III. PARA VIBRARMOS, para sermos fermento, é necessário que cresçamos na união com Cristo. Não podemos perder essa força interior que nos dá impulso para levarmos a cabo um apostolado que só pode ter por origem o amor a Deus. Sem essa união, todo o trabalho e todo o esforço convertem‑se em agitação estéril e transitória. Sempre houve quem imaginasse presunçosamente que ia transformar o mundo mediante as suas próprias forças; mas não demorou muito a ver a inconsistência dos seus propósitos. Nunca se deixam de cumprir aquelas palavras do Senhor: Sem Mim, nada podeis fazer8.

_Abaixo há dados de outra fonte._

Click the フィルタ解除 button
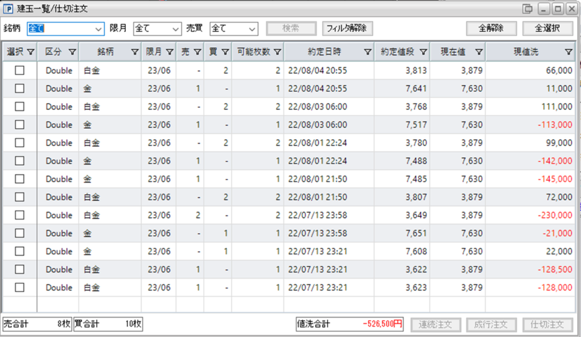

“Se a levedura não fermenta, apodrece. Pode desaparecer, reavivando a massa; mas pode também desaparecer por se perder, num monumento à ineficácia e ao egoísmo”9. O cristão “apodrece” quando se deixa invadir pela tibieza no seu relacionamento com Deus, quando esmorece no cumprimento dos seus deveres religiosos, quando deixa de lutar contra os seus defeitos, um de cada vez, quando se desleixa em robustecer a sua formação religiosa mediante a leitura de livros de doutrina espiritual…; numa palavra, quando só tem tempo para pensar nas “suas coisas”, não nas de Deus.

Pelo contrário, cumpre a sua missão de fermento quem procura que a sua fé amorosa se manifeste em atos, quem experimenta a necessidade de alimentar continuamente o seu amor a Deus mediante a oração mental, a recepção freqüente dos sacramentos da Confissão e da Eucaristia e o cultivo do espírito de mortificação e penitência nas pequenas situações de cada dia… “É preciso que sejas «homem de Deus», homem de vida interior, homem de oração e de sacrifício. – O teu apostolado deve ser uma superabundância da tua vida «para dentro»”10.

Para sermos fermento eficaz na nossa vida de todos os dias, temos de olhar para Nossa Senhora, porque “a bem‑aventurada Virgem Maria, Rainha dos Apóstolos, é modelo perfeito desta vida espiritual e apostólica. Enquanto levou na terra uma vida igual à de todos, cheia de cuidados familiares e de trabalhos, estava intimamente associada ao Filho, cooperando de modo absolutamente singular na obra do Salvador”11.

(1) Mt 13, 31‑35; (2) São Josemaría Escrivá, Amigos de Deus, n. 257; (3) São Josemaría Escrivá, É Cristo que passa, n. 148; (4) São João Crisóstomo, Homilia sobre São Mateus, 46, 2; (5) Tertuliano, Apologético, 37; (6) São João Crisóstomo, Homilia 10 sobre a 1ª Epístola a Timóteo; (7) São Tomás de Villanueva, Sermão do domingo “in albis”, 1, c, págs. 900‑901; (8) Jo 15, 5; (9) São Josemaría Escrivá, Amigos de Deus, n. 258; (10) São Josemaría Escrivá, Caminho, n. 961; (11) Conc. Vat. II, Decr. Apostolicam actuositatem, 4.